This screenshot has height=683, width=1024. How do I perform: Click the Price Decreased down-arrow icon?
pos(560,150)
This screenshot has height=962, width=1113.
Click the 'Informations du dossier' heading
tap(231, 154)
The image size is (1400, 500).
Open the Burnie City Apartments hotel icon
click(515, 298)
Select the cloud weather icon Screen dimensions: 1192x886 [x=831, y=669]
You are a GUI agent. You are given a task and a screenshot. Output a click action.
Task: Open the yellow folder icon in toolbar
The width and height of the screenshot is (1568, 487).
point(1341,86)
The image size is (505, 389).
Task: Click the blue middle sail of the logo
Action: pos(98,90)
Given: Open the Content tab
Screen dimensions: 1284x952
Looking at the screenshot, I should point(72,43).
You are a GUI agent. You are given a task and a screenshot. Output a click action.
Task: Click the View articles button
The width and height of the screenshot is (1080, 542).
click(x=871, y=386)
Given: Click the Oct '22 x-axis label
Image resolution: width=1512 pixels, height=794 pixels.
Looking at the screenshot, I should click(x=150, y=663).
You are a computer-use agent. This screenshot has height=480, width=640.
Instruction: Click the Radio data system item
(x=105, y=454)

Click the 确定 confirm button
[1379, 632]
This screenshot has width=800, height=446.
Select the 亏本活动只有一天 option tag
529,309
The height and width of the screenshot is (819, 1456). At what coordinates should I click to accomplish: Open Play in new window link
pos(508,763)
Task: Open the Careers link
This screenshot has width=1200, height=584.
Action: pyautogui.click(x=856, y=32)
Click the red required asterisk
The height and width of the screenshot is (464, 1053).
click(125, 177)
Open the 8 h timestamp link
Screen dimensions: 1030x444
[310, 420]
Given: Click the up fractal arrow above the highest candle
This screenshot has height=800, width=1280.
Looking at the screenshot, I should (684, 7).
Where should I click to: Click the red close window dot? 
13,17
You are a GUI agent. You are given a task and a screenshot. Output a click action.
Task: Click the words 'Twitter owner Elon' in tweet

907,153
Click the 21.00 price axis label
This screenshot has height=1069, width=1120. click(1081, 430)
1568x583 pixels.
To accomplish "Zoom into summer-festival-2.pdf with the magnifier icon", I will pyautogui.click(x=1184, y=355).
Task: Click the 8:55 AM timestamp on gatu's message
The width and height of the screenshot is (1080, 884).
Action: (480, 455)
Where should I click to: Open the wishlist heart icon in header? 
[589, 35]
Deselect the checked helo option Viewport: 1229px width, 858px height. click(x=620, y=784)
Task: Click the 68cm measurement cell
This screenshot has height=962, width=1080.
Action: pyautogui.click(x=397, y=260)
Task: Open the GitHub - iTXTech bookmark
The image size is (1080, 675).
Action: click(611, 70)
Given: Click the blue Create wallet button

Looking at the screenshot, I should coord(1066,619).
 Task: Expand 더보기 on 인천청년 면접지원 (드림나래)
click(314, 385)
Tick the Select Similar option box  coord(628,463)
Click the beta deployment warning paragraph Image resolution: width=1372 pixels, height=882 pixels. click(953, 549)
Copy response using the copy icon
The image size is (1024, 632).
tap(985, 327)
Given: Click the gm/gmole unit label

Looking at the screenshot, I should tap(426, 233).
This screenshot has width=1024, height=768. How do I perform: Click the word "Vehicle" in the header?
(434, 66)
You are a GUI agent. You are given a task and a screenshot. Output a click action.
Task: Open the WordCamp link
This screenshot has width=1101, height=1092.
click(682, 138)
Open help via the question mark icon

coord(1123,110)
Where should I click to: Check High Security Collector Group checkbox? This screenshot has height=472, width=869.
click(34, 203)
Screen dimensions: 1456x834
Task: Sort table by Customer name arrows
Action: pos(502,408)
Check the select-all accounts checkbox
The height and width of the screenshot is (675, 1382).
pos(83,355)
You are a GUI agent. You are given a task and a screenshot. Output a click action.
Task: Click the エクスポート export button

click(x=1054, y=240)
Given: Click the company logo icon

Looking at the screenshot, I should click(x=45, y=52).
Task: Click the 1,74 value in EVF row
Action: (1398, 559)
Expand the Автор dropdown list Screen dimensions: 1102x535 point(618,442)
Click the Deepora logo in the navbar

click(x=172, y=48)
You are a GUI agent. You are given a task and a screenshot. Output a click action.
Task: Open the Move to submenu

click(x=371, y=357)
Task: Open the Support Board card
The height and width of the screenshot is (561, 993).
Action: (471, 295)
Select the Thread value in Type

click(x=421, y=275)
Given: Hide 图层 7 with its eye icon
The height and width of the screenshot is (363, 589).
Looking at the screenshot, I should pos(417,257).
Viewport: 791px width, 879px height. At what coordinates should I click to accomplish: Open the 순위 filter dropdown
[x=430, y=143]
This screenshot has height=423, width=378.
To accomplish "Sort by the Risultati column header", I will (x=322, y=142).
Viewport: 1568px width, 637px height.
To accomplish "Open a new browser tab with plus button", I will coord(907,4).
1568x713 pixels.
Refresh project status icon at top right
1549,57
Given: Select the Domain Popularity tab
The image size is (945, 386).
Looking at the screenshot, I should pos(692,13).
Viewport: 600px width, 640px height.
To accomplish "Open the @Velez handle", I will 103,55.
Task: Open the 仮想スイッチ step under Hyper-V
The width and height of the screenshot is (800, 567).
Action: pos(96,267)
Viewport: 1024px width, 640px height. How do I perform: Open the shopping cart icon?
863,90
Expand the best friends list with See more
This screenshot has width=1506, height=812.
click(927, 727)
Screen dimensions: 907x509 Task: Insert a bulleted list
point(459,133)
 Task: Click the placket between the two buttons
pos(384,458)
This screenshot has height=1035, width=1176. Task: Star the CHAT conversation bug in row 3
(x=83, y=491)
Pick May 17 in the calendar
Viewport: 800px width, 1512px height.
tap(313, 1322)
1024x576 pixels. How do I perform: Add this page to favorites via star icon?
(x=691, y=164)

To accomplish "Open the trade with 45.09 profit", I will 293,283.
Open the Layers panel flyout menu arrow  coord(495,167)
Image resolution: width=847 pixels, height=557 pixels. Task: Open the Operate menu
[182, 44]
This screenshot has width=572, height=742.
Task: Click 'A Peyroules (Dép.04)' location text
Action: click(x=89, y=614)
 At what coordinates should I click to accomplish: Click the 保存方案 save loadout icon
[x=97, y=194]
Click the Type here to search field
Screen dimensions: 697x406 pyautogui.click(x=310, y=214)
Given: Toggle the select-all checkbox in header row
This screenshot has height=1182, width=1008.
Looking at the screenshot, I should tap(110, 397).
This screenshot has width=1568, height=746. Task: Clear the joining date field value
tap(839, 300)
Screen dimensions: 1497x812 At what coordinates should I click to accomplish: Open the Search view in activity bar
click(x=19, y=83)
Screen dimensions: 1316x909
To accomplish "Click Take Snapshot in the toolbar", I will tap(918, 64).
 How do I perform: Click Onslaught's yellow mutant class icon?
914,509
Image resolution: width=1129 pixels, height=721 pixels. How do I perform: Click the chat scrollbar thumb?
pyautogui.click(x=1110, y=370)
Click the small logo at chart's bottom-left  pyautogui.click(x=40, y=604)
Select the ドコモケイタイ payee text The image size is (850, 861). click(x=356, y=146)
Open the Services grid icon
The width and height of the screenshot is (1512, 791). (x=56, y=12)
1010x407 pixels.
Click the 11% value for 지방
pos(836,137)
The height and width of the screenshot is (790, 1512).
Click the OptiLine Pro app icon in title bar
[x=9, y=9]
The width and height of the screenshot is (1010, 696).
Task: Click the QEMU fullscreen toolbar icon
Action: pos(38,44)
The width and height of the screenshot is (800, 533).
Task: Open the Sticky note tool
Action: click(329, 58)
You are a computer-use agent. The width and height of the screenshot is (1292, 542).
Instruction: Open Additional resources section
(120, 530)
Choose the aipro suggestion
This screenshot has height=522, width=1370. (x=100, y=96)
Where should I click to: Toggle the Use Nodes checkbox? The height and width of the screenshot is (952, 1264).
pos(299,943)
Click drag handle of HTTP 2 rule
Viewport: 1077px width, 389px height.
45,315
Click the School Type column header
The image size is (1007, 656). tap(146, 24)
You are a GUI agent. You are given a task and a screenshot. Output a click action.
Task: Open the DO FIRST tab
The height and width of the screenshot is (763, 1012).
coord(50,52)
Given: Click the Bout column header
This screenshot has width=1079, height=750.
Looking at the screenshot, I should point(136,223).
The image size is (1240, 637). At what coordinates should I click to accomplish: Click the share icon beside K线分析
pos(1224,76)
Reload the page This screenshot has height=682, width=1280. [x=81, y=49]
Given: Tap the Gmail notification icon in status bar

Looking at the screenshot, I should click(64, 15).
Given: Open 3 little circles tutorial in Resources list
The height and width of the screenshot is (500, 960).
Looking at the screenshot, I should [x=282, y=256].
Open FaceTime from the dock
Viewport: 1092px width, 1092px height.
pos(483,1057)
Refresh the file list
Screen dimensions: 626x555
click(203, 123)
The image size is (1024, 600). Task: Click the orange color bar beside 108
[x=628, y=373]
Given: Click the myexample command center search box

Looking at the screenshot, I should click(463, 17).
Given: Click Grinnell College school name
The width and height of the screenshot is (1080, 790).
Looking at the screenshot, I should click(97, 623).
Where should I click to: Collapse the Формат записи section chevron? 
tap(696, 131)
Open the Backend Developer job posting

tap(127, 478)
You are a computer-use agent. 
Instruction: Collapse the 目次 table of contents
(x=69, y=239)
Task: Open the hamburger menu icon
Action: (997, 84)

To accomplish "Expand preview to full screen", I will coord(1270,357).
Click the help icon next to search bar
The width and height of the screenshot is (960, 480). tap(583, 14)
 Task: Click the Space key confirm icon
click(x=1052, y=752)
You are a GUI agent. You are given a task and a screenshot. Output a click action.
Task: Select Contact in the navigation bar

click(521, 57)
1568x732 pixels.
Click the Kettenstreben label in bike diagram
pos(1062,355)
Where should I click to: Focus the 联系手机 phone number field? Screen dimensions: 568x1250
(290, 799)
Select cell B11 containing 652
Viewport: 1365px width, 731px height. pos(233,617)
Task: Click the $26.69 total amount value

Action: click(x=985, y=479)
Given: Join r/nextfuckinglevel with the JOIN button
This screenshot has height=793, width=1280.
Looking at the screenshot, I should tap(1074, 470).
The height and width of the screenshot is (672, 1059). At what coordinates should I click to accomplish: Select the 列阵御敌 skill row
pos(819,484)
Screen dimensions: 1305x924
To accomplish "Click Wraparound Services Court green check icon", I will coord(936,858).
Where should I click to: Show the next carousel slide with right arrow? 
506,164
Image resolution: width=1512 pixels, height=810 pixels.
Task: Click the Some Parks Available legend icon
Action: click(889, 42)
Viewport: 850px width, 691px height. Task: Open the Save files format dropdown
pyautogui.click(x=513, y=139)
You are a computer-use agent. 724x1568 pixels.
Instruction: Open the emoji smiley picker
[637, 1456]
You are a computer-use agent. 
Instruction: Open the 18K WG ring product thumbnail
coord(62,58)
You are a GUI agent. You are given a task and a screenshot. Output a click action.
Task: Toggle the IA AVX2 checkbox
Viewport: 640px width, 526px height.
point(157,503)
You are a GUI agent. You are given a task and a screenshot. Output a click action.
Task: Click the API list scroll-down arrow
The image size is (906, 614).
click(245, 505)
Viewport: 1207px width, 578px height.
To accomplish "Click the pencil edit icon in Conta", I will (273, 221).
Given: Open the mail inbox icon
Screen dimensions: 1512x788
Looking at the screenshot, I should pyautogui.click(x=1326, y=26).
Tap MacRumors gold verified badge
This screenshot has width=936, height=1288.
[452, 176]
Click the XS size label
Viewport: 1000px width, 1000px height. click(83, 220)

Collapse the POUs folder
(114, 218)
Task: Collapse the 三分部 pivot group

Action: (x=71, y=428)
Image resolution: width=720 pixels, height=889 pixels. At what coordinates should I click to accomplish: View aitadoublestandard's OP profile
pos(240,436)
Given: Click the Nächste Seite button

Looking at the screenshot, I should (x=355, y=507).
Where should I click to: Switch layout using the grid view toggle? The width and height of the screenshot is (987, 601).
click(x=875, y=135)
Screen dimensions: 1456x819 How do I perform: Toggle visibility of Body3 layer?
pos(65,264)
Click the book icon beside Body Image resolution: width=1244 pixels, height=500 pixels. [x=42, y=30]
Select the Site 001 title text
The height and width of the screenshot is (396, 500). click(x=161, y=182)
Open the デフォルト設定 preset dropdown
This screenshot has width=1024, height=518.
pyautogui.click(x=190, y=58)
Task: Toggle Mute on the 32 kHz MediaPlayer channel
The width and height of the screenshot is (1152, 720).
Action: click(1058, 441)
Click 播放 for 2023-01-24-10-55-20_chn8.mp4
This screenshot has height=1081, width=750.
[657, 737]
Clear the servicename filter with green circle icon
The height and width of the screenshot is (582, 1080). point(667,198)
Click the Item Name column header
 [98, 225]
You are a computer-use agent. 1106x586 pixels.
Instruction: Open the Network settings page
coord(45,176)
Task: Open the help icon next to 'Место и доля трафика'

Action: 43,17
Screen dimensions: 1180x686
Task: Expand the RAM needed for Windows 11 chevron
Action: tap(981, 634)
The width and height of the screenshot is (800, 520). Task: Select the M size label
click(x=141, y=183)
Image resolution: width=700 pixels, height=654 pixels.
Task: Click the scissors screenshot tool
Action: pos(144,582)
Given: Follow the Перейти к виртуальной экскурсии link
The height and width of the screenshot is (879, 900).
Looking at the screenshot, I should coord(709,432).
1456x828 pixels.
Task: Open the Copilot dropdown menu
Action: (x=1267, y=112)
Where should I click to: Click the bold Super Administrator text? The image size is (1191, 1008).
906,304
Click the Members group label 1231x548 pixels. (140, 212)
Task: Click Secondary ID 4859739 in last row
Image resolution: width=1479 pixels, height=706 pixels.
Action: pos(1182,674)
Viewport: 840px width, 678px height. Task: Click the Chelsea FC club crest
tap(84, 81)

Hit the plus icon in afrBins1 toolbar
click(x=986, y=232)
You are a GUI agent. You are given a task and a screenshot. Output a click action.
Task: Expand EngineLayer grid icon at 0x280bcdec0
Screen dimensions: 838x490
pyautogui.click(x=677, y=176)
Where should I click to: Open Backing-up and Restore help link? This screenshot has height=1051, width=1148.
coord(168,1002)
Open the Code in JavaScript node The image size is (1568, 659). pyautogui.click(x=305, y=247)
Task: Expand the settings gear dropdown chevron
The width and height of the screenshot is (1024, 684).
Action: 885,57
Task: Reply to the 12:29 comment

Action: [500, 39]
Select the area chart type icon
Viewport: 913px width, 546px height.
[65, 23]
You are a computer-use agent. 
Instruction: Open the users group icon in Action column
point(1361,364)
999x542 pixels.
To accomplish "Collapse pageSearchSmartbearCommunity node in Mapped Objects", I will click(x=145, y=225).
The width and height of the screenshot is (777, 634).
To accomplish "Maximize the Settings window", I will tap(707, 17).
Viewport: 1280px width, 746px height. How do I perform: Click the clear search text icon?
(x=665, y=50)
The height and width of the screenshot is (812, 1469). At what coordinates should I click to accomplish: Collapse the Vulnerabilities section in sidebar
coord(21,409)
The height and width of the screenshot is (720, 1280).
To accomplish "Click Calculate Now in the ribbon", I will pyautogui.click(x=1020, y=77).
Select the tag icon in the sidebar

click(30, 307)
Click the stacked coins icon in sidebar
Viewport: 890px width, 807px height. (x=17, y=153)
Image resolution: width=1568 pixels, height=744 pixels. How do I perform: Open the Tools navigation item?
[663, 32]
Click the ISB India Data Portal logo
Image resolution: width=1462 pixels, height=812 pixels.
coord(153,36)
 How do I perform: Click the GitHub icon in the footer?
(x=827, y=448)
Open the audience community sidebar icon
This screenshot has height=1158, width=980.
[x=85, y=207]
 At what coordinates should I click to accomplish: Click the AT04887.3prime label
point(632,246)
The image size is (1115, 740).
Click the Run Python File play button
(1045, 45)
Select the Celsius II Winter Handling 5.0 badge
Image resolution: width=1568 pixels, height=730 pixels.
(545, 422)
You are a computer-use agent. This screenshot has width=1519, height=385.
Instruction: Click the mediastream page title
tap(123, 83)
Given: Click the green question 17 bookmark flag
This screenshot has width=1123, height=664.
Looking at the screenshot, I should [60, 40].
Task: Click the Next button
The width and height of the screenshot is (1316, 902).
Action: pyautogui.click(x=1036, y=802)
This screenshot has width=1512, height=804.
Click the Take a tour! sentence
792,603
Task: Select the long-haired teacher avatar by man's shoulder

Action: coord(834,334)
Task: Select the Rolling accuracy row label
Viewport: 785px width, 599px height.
○ ○ ○
Print exactly the lines of the listing above starting at the line containing "Task: Expand 더보기 on 인천청년 면접지원 (드림나래)" and ending at the line containing "This screenshot has height=423, width=378.", both included.

**Your solution**
 Task: Expand 더보기 on 인천청년 면접지원 (드림나래)
click(314, 385)
Tick the Select Similar option box  coord(628,463)
Click the beta deployment warning paragraph Image resolution: width=1372 pixels, height=882 pixels. click(953, 549)
Copy response using the copy icon
The image size is (1024, 632).
tap(985, 327)
Given: Click the gm/gmole unit label

Looking at the screenshot, I should tap(426, 233).
This screenshot has width=1024, height=768. How do I perform: Click the word "Vehicle" in the header?
(434, 66)
You are a GUI agent. You are given a task and a screenshot. Output a click action.
Task: Open the WordCamp link
This screenshot has width=1101, height=1092.
click(682, 138)
Open help via the question mark icon

coord(1123,110)
Where should I click to: Check High Security Collector Group checkbox? This screenshot has height=472, width=869.
click(34, 203)
Screen dimensions: 1456x834
Task: Sort table by Customer name arrows
Action: pos(502,408)
Check the select-all accounts checkbox
The height and width of the screenshot is (675, 1382).
pos(83,355)
You are a GUI agent. You are given a task and a screenshot. Output a click action.
Task: Click the エクスポート export button

click(x=1054, y=240)
Given: Click the company logo icon

Looking at the screenshot, I should click(x=45, y=52).
Task: Click the 1,74 value in EVF row
Action: (1398, 559)
Expand the Автор dropdown list Screen dimensions: 1102x535 point(618,442)
Click the Deepora logo in the navbar

click(x=172, y=48)
You are a GUI agent. You are given a task and a screenshot. Output a click action.
Task: Open the Move to submenu

click(x=371, y=357)
Task: Open the Support Board card
The height and width of the screenshot is (561, 993).
Action: (471, 295)
Select the Thread value in Type

click(x=421, y=275)
Given: Hide 图层 7 with its eye icon
The height and width of the screenshot is (363, 589).
Looking at the screenshot, I should pos(417,257).
Viewport: 791px width, 879px height. At what coordinates should I click to accomplish: Open the 순위 filter dropdown
[x=430, y=143]
This screenshot has height=423, width=378.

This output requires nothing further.